Methods: The association of variant rs2227728 (2891T>C) in the VTN gene with the risk of MI was determined in 2 independent case-control studies: one comprised of 322 patients with MI and 456 control subjects, and the other comprised of 312 patients and 545 control subjects. Because rs2227728 was in a linkage disequilibrium with two other promoter variants rs2227720 (−148T>C), rs2227721(−78G>T) (r2>0.85), which were located in a natural block of VTN gene, the function of VTN gene promoter variants was studied by using luciferase reporter assays.

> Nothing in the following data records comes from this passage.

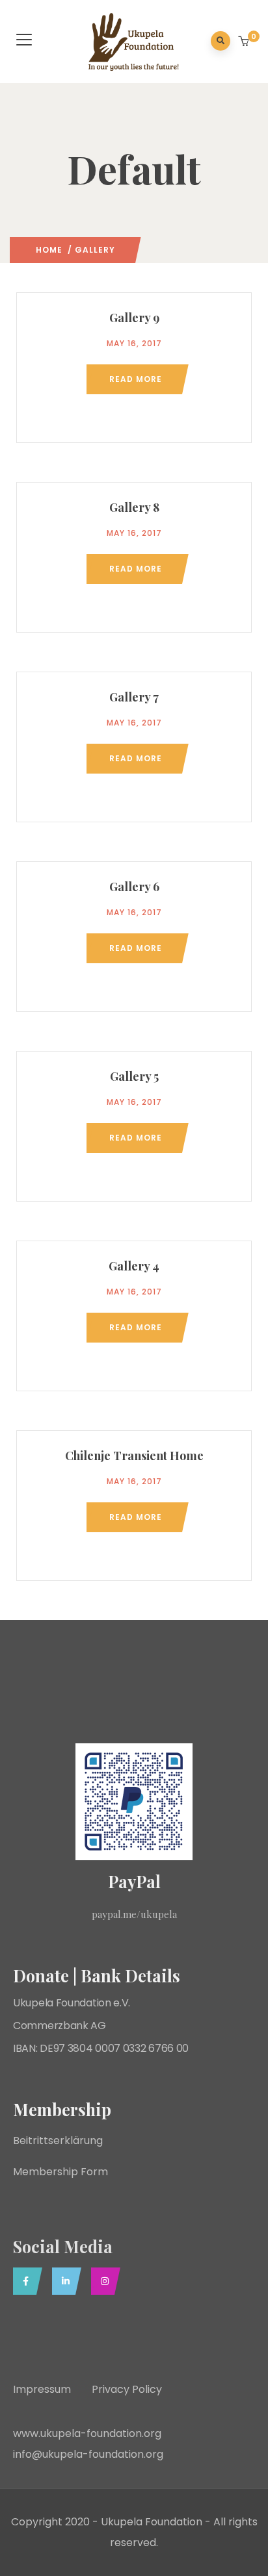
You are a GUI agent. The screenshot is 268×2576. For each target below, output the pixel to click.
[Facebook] (24, 2281)
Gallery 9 (134, 317)
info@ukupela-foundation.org (88, 2454)
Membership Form (60, 2171)
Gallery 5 (134, 1076)
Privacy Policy (127, 2389)
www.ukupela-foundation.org (88, 2433)
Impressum (52, 2389)
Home (49, 249)
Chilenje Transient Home (134, 1455)
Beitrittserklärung (59, 2140)
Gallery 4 (134, 1266)
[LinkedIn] (63, 2281)
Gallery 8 (134, 507)
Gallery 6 (134, 886)
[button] (245, 42)
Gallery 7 (134, 697)
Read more (135, 379)
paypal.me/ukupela (134, 1914)
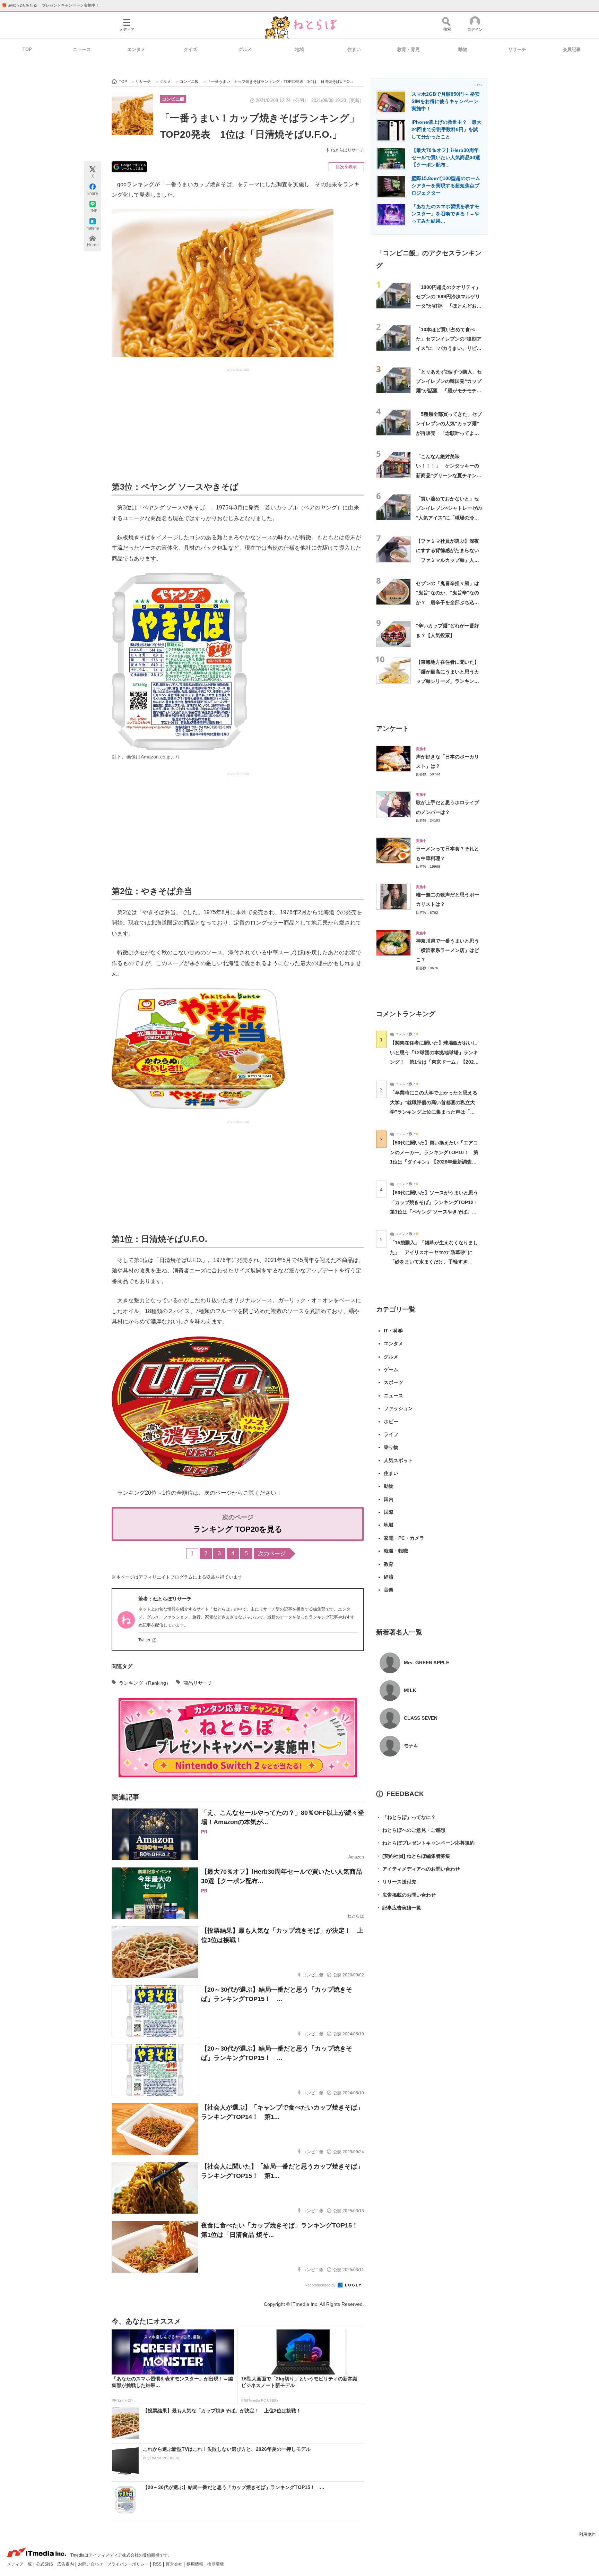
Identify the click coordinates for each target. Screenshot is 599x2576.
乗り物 (391, 1447)
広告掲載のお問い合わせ (406, 1895)
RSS (158, 2564)
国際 (388, 1512)
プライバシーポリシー (128, 2564)
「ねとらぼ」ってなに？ (406, 1817)
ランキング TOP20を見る (238, 1529)
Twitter (144, 1640)
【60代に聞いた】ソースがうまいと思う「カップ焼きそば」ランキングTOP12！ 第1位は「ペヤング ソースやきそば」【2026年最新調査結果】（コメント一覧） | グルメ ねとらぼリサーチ (436, 1211)
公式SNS (45, 2564)
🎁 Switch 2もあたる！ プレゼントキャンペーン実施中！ (50, 5)
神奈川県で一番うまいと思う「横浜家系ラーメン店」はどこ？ (447, 950)
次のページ (272, 1553)
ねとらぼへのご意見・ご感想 (410, 1830)
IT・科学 (393, 1330)
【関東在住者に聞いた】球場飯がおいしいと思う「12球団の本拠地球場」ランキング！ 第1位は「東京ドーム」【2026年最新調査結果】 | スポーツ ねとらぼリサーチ (434, 1061)
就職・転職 (396, 1551)
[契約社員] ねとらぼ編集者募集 (413, 1856)
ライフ (391, 1434)
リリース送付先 (396, 1881)
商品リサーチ (197, 1683)
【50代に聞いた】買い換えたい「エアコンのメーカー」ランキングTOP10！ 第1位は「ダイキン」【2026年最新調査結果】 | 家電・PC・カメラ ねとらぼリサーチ (434, 1161)
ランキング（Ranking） (145, 1683)
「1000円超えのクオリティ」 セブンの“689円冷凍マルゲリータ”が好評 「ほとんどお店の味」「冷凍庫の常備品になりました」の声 (450, 306)
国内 (388, 1499)
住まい (354, 49)
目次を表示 (346, 166)
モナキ (411, 1746)
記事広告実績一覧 (398, 1907)
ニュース (82, 49)
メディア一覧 (20, 2564)
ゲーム (391, 1369)
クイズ (190, 49)
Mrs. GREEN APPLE (426, 1662)
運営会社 (174, 2564)
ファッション (398, 1408)
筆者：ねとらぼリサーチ (165, 1599)
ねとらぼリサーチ (347, 150)
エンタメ (136, 49)
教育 (388, 1564)
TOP (27, 49)
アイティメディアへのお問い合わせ (418, 1869)
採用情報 (195, 2564)
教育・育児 (408, 49)
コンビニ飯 (173, 99)
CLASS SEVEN (420, 1718)
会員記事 (572, 49)
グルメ (245, 49)
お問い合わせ (91, 2564)
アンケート (392, 728)
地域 (299, 49)
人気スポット (398, 1460)
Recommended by (321, 2285)
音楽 (388, 1589)
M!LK (410, 1690)
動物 (462, 49)
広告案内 (66, 2564)
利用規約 (587, 2534)
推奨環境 (215, 2564)
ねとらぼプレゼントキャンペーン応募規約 (425, 1843)
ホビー (391, 1421)
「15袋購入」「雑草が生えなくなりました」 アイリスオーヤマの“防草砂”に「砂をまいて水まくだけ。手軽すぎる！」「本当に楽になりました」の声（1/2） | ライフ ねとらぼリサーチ (434, 1261)
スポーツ (393, 1382)
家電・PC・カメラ (404, 1538)
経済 (388, 1577)
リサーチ (517, 49)
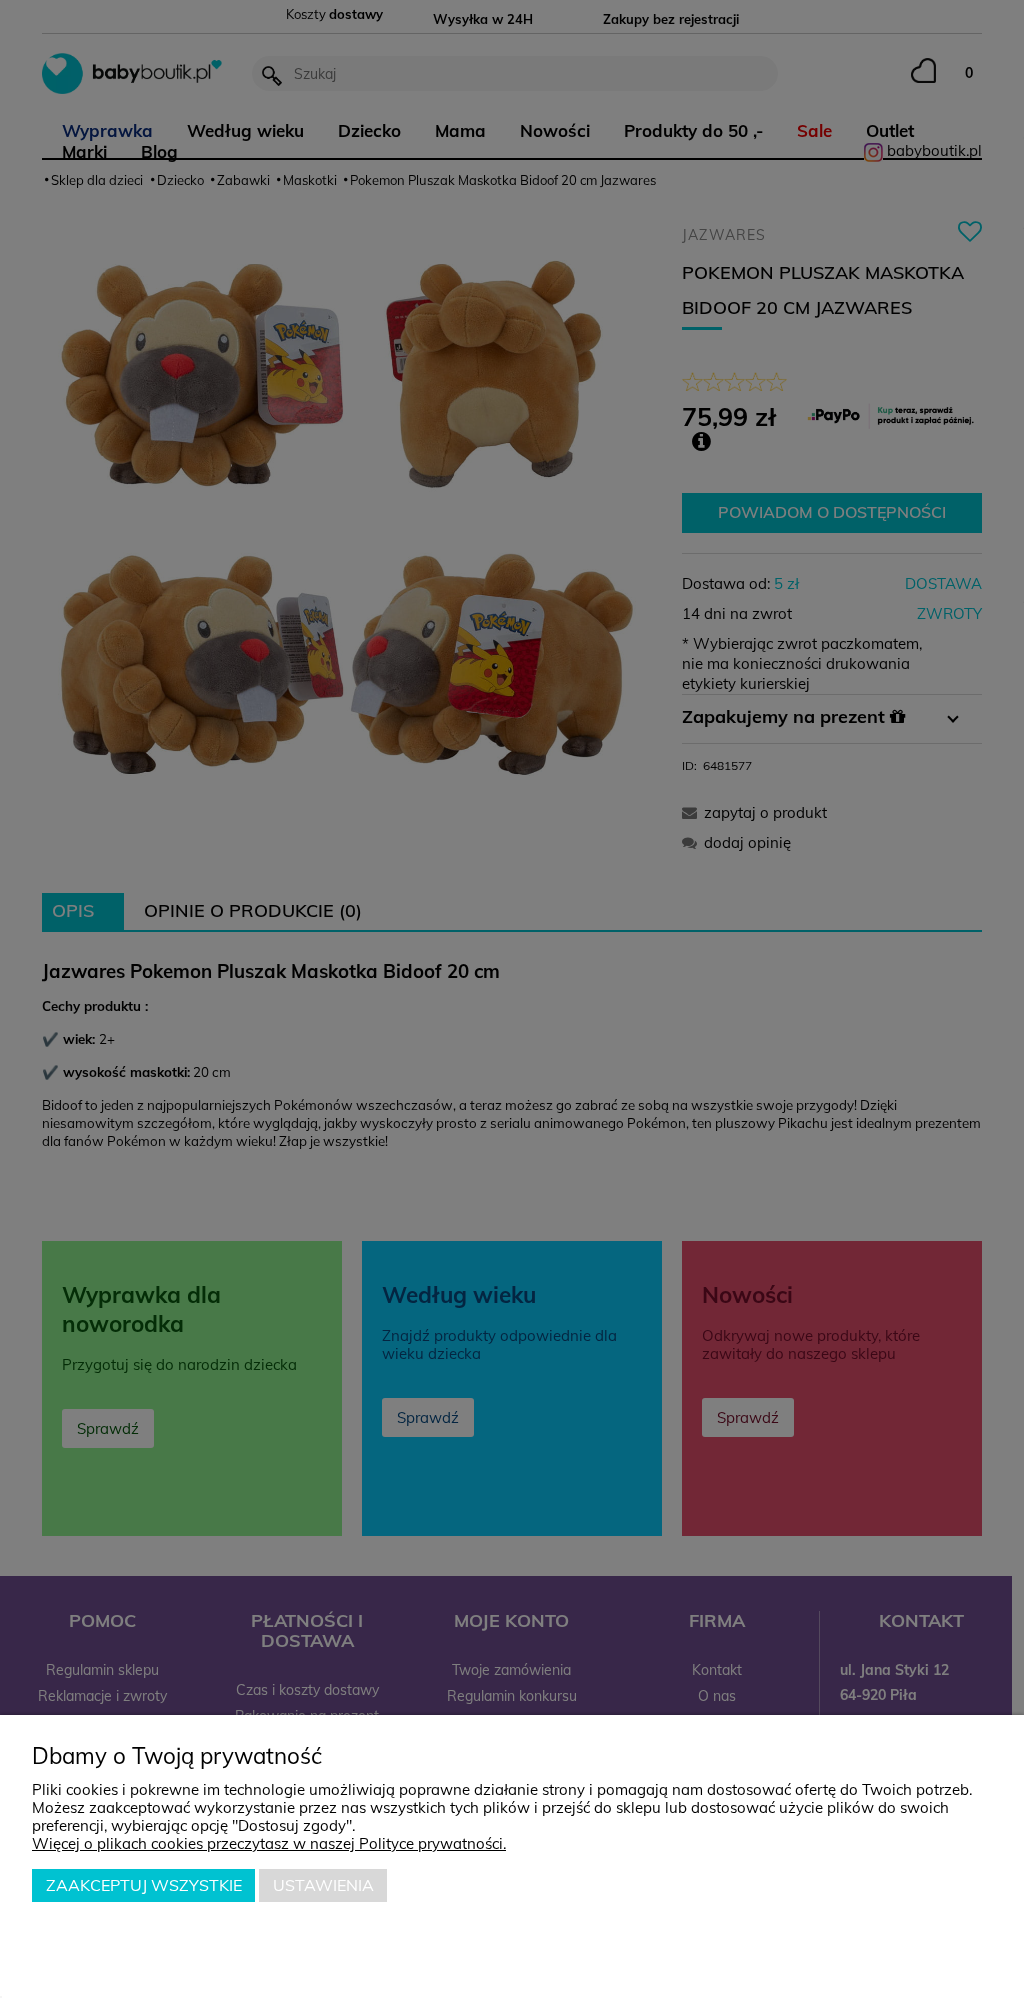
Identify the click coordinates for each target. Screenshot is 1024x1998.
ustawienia (323, 1885)
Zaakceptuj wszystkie (144, 1885)
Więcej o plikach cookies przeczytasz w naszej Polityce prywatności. (269, 1843)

Results: We found that tag SNP 2891T>C was significantly associated with risk of MI. In the first population, the odds ratio [OR] was 1.68 (95% confidence interval [CI] 1.22 to 2.31, P=0.001) under a dominant model and 1.53 (95% CI 1.22 to 2.31, P=0.001) under an additive model. In the second population, the OR was 1.58 (95% CI 1.08 to 2.3, P=0.017) under a dominant model and 1.52 (95% CI 1.1 to 2.1, P=0.011) under an additive model. The combined ORs were 1.64 (95% CI 1.08 to 2.3, P=2.2×10−5, under a dominant model) and 1.52 (95% CI 1.1 to 2.1, P=3.8×10−5, under an additive model). Luciferase reporter assays demonstrated that the linked −148C and −78T alleles-bearing VTN promoter exerted 44% higher transcriptional activity than −148T and −78G alleles-bearing VTN promoter in HepG2 cells.
Conclusions: Our findings indicate that the variants in the VTN gene might be novel genetic markers for the risk of MI.